5G is starting to hit the mainstream this year, with more than 20 wireless network operators having launched 5G networks across almost 300 locations around the world. Those statistics, paired with 26 vendors planning or offering 5G devices across eight different form factors, certainly indicates momentum in what is still a relatively immature market.
Indeed, 5G will probably roll out on a global basis more quickly than previous generations of wireless technology. That's likely due to a confluence of factors, including the availability of new spectrum bands across a number of global markets, as well as operators' generally depressed financial situation, coupled with their yearning for new revenue opportunities.
5G is rapidly becoming a reality across the world, judging from the progress some operators and device vendors are making.
Speedtest company Ookla today took the wraps off its new global 5G map that tracks commercial launches of the technology around the world. The company currently counts 20 operators that have deployed 5G networks in 294 locations across the globe. However, the company is stretching the definition of a "deployed" market to adhere to some operators' dubious marketing efforts. Ookla noted that it's listing both "limited" and "commercial" market launches. "Limited availability is when a 5G network is present but devices are limited to select users, usually in a testing environment. Commercial availability refers to a 5G network where any consumer can purchase a device for use on this network," the firm wrote.
For example, in the United States Verizon has launched mobile 5G service in a handful of locations and is selling the service through its retail outlets to actual consumers. AT&T, meanwhile, is only making its offerings available to "select" customers.
Globally, Ookla noted, Swiss operators Swisscom and Sunrise are leading the 5G charge by providing 5G services in a combined total of 225 cities. And those are "commercial" markets.
In South Korea, the firm counts 18 total commercial 5G rollouts across the country's three main operators: SK Telecom, LG Uplus and KT Telecom.
Other noteworthy locations include Telstra and Optus in Australia, Finland, Spain, Qatar and United Arab Emirates.
Ookla's 5G map is here.
A separate report from the Global mobile Suppliers Association (GSA) helps to paint a picture of the 5G device situation. In its latest monthly report on the 5G device landscape, the firm counted a total of 48 announced 5G devices from 26 different vendors, covering eight form factors: phones, hotspots, indoor modems, outdoor modems, modules, snap-on dongles/adapters, IoT routers and USB terminals.

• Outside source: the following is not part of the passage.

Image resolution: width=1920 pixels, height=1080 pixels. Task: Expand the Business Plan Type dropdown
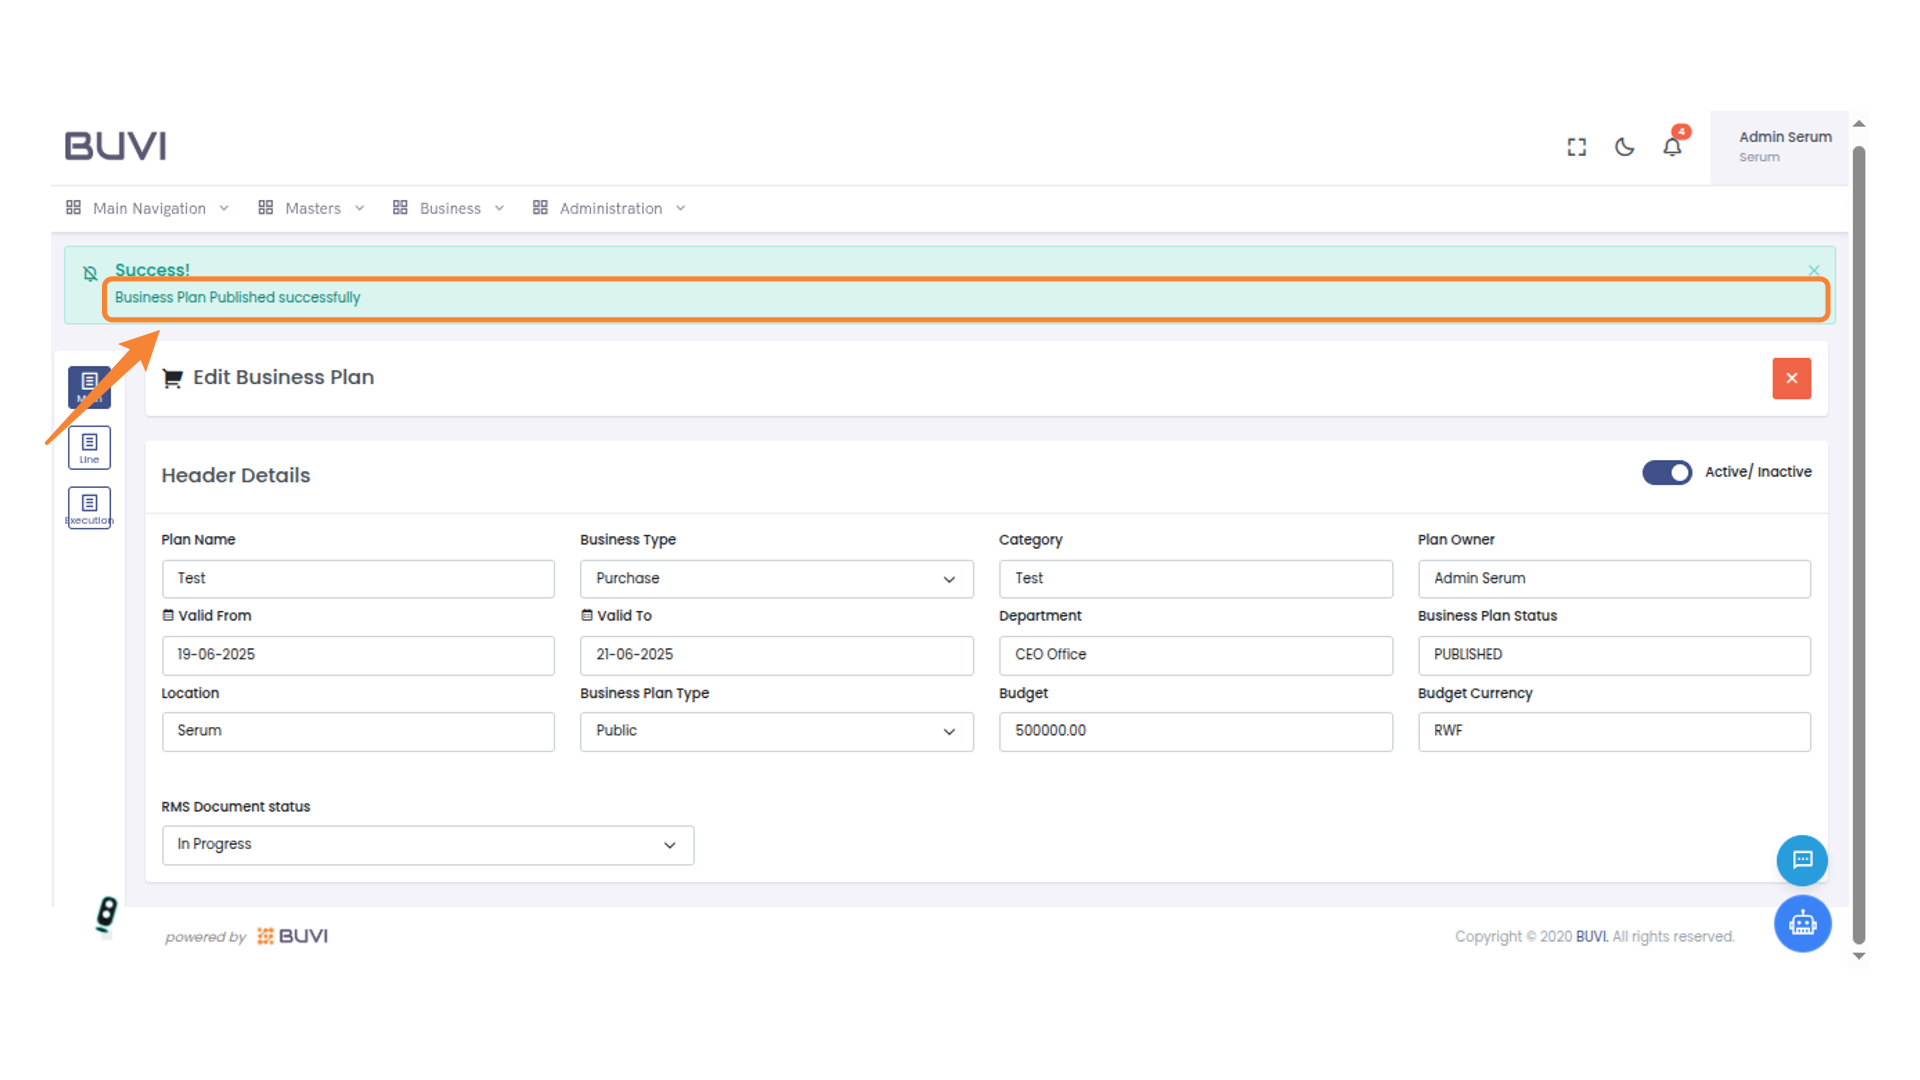pos(776,731)

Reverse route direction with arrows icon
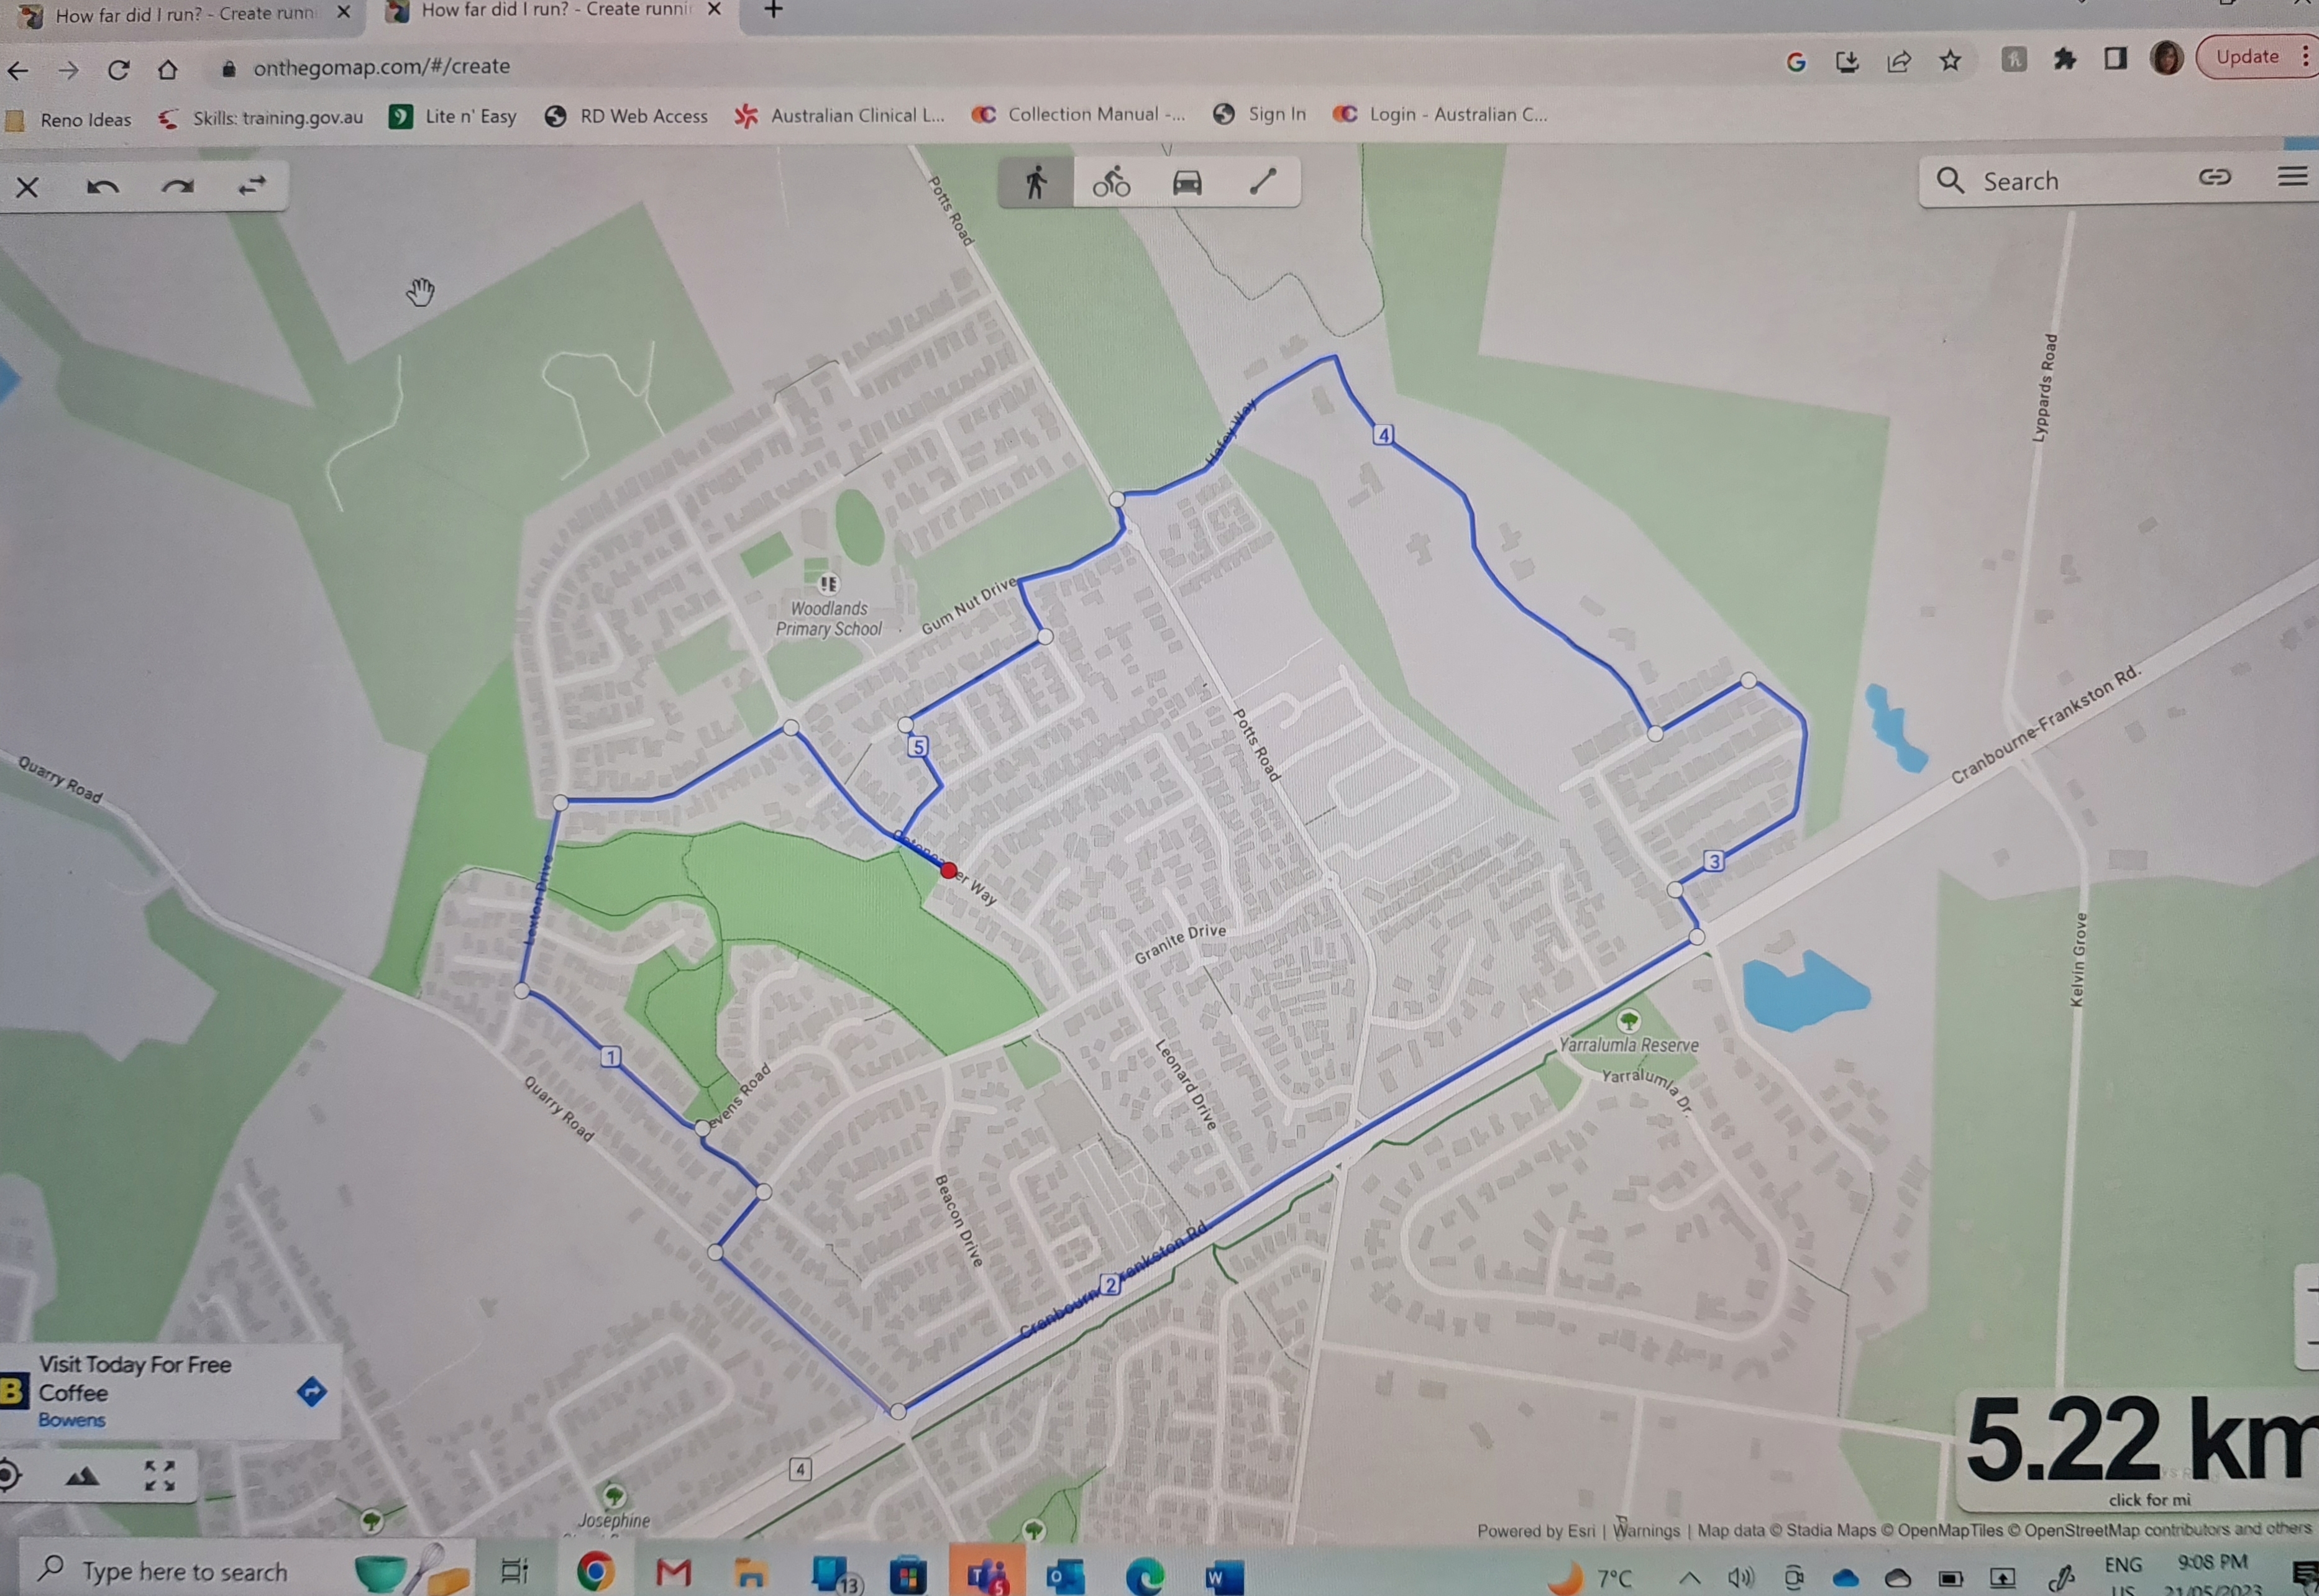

The firm said the 48 devices, including all their various iterations and derivations, represent an increase from the 33 the firm counted in March.
Importantly, the firm also counted four different 5G chipsets vendors: Huawei, Mediatek, Qualcomm and Samsung. Intel recently dropped out of the market.
However, much like Ookla's count, the figures from the GSA also include plenty of caveats, mainly that many of the devices it counted have not been released yet. The only commercially available 5G devices on the GSA's list include:
- Huawei 5G CPE 2.0 (mmWave)
- Huawei 5G CPE 2.0 (Sub-6 GHz)
- Huawei 5G CPE Win
- Motorola 5G Moto Mod
- Netgear Nighthawk M5 Fusion MR5000 (aka Nighthawk 5G Mobile Hotspot)
- Nokia Fastmile 5G Gateway
- Samsung SFG-D0100
- Samsung Galaxy S10 5G (Europe and Asia)
The GSA's full list of devices is available here.
It's still early days in 5G. Analyst firm Ovum recently reported that the number of 5G customers globally will pass the 1 billion market in 2023, but that figure will represent just over 16% of all mobile broadband customers.
Further, few of today's 5G networks or devices represent anything really new or noteworthy. Today's 5G networks essentially stand as a faster version of 4G, and advanced features like mobile edge computing and network slicing are not yet available in most locations.
That said, the first step in any technology transition in the wireless industry is to seed the market with compatible devices, thereby ensuring that whatever services follow can be accessed by a customer base large enough to generate significant revenues.
Such situations often boil down to the chicken and egg causality dilemma: Without a chicken there's no way to have an egg, and without an egg there's no way to have a chicken. The global 5G momentum highlighted in the figures from Ookla and GSA certainly seem to indicate that the wireless industry has moved past this dilemma.